┌──

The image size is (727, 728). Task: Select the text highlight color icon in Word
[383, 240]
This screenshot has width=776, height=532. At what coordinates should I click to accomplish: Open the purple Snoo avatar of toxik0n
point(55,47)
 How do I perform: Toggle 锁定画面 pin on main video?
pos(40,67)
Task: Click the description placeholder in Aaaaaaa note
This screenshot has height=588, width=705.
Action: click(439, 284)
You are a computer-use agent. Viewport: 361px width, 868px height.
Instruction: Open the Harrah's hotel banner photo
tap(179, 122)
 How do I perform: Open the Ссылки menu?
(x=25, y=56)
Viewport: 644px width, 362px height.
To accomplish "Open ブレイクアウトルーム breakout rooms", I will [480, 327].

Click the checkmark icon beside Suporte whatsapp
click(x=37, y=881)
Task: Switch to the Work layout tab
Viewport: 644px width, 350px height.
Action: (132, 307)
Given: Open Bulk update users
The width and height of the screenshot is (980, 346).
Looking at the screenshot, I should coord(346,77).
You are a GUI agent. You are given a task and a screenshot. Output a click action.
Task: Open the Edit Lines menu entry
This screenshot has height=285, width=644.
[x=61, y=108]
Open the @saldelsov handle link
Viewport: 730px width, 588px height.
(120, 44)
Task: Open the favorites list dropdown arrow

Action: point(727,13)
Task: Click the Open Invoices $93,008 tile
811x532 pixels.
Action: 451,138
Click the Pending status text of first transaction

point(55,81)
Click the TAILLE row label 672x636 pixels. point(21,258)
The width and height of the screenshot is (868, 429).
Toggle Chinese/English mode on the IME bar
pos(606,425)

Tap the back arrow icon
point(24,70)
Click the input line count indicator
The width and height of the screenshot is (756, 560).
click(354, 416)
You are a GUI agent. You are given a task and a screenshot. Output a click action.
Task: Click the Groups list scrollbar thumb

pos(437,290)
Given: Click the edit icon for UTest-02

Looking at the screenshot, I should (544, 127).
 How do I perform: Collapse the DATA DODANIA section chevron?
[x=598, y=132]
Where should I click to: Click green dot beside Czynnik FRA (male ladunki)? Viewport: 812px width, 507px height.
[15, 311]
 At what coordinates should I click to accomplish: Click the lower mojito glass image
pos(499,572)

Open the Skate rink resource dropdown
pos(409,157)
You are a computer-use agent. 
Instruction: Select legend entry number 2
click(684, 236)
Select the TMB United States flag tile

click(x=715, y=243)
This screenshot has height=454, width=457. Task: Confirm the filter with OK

└──

### ASSIGNMENT
Read through the entries above, and wherever a line holds the string "agent", copy it.

### ANSWER TO THE PROBLEM
You are a computer-use agent. Viewport: 361px width, 868px height.
You are a GUI agent. You are given a task and a screenshot. Output a click action.
You are a GUI agent. You are given a task and a screenshot. Output a click action.
You are a computer-use agent. 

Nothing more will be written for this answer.